Traiter, et surtout ne pas s'arrêter trop tôt
L'examen vétérinaire
Otoscope pour vérifier le conduit et le tympan, parfois examen du cérumen au microscope pour identifier levures ou bactéries : le traitement dépend du coupable.
Nettoyage puis traitement local
Un nettoyant auriculaire adapté puis des gouttes prescrites (antifongiques, antibiotiques ou anti-inflammatoires selon le cas), sur la durée indiquée, généralement 7 à 14 jours.
Le contrôle de fin de traitement
L'erreur classique : arrêter dès que l'oreille semble propre. Une otite incomplètement traitée revient plus fort et sélectionne des germes résistants.
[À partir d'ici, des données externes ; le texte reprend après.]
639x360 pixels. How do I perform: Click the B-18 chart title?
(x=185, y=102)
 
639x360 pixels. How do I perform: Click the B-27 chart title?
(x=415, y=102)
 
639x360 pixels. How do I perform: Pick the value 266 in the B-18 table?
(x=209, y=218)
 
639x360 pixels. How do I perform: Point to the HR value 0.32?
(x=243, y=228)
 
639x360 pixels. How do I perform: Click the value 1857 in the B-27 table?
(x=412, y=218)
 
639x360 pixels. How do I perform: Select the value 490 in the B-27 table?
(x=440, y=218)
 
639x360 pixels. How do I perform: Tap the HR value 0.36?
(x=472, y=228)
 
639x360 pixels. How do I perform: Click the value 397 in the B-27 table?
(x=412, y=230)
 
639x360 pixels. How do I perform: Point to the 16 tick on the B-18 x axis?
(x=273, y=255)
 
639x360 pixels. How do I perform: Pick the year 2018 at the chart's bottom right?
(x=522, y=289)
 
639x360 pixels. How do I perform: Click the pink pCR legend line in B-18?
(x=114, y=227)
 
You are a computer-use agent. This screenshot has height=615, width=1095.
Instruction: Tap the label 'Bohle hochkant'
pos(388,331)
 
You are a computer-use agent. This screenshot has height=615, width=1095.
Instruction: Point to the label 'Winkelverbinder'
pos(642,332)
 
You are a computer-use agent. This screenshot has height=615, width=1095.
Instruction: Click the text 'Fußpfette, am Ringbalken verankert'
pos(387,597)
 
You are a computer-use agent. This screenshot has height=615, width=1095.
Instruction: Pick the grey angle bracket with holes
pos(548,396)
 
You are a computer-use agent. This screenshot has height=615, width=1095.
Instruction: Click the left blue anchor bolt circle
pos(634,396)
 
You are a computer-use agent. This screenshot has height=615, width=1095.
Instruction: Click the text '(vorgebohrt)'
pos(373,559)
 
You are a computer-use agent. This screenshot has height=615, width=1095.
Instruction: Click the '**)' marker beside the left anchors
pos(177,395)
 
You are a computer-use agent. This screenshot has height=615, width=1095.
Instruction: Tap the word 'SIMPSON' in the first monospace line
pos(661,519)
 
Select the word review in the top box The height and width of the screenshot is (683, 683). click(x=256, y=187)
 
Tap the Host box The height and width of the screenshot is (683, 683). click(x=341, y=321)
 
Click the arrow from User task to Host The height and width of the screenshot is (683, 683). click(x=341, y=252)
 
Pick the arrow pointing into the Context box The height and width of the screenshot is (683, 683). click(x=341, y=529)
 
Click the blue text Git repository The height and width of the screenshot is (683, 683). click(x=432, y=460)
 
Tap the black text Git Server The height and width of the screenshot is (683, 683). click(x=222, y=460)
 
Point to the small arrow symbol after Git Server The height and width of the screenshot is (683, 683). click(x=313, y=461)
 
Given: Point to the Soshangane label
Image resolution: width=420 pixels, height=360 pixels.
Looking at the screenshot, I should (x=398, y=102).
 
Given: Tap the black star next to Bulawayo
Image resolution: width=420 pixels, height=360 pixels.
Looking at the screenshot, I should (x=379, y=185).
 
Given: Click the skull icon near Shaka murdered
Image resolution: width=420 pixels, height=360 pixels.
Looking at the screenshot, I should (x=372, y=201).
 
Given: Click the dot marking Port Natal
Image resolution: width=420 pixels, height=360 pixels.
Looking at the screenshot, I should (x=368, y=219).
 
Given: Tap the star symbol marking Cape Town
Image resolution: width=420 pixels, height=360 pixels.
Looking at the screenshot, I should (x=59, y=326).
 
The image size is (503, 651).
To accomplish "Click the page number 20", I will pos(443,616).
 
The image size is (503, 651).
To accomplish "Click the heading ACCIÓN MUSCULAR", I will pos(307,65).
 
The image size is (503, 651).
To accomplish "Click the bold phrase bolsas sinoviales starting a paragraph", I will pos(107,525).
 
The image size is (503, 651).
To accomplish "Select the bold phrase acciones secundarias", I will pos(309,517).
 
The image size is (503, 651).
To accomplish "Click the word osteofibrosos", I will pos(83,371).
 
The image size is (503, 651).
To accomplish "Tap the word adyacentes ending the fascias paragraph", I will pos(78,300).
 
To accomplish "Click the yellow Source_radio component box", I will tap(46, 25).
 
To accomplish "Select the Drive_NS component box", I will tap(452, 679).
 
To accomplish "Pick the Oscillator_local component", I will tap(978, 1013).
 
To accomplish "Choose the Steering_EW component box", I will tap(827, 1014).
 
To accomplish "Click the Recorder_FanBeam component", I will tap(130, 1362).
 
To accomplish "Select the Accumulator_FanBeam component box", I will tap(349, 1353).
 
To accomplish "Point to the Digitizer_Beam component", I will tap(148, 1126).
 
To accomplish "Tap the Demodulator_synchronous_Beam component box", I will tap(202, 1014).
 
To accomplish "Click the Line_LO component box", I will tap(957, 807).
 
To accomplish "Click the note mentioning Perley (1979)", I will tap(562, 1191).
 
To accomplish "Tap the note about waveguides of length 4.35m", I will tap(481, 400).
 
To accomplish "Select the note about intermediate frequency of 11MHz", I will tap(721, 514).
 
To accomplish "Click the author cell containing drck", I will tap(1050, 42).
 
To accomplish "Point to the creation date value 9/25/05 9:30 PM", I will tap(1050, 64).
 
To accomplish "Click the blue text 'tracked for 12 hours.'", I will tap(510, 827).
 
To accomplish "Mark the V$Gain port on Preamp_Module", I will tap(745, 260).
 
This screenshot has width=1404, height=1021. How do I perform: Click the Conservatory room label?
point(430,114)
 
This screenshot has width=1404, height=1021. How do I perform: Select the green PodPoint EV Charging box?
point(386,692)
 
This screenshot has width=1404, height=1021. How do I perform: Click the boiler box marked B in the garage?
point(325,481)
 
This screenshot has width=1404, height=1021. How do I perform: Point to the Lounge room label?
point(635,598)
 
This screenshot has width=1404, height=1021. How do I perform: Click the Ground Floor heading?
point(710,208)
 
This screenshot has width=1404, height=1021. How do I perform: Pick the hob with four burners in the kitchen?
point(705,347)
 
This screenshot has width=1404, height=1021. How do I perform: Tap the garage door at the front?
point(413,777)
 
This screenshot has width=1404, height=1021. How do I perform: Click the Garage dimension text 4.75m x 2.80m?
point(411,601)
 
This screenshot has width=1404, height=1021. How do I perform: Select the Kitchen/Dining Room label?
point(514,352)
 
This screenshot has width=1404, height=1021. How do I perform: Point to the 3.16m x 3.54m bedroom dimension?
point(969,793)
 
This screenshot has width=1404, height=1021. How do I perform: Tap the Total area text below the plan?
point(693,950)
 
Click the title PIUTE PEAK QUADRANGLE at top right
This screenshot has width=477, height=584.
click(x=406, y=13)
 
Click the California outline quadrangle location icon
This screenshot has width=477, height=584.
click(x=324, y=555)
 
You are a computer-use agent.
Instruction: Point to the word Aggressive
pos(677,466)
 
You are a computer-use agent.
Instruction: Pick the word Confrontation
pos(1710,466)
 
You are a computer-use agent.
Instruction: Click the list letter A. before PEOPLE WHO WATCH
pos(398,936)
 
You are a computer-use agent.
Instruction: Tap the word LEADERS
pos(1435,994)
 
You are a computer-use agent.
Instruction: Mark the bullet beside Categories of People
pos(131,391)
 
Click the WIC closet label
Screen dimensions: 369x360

Le contrôle vétérinaire valide la guérison réelle.
Chercher la cause si ça récidive
Deux otites ou plus par an : il faut remonter à la source, allergie en tête (essai d'un régime d'éviction, bilan allergologique). Traiter les crises sans traiter la cause condamne aux rechutes.
En prévention : inspection hebdomadaire des oreilles à risque, séchage soigneux après chaque baignade, nettoyage régulier (pas excessif : trop nettoyer irrite) avec un produit adapté, et vigilance épillets tout l'été.
L'otite du chien est le parfait exemple d'une maladie banalisée à tort, et deux erreurs de raisonnement l'entretiennent. La première : la traiter comme un épisode isolé qu'on éteint à coups de gouttes, éventuellement celles qui restent du chien précédent. Résultat : des otites à moitié soignées qui reviennent en boucle, des germes qui se blindent, et des conduits auditifs qui s'épaississent au fil des inflammations jusqu'à parfois nécessiter une chirurgie lourde. Mon message : une otite se soigne à fond, jusqu'au contrôle de guérison, même si l'oreille « a l'air bien » au bout de quatre jours. La seconde erreur, plus subtile : ne jamais se demander POURQUOI. Un chien qui enchaîne les otites n'est pas malchanceux, il a une cause de fond, et dans la grande majorité des cas cette cause s'appelle allergie, alimentaire ou environnementale. L'oreille n'est que le thermomètre d'un terrain allergique qui s'exprime là. Tant qu'on n'explore pas cette piste, régime d'éviction en tête, on écope un bateau qui fuit. Je sais que le bilan d'allergie paraît fastidieux et que les croquettes hypoallergéniques coûtent cher ; mais additionnez trois ans de consultations, de gouttes et de nuits de grattage, et le calcul change. Un chien qui fait sa troisième otite de l'année mérite une enquête, pas une énième ordonnance de gouttes.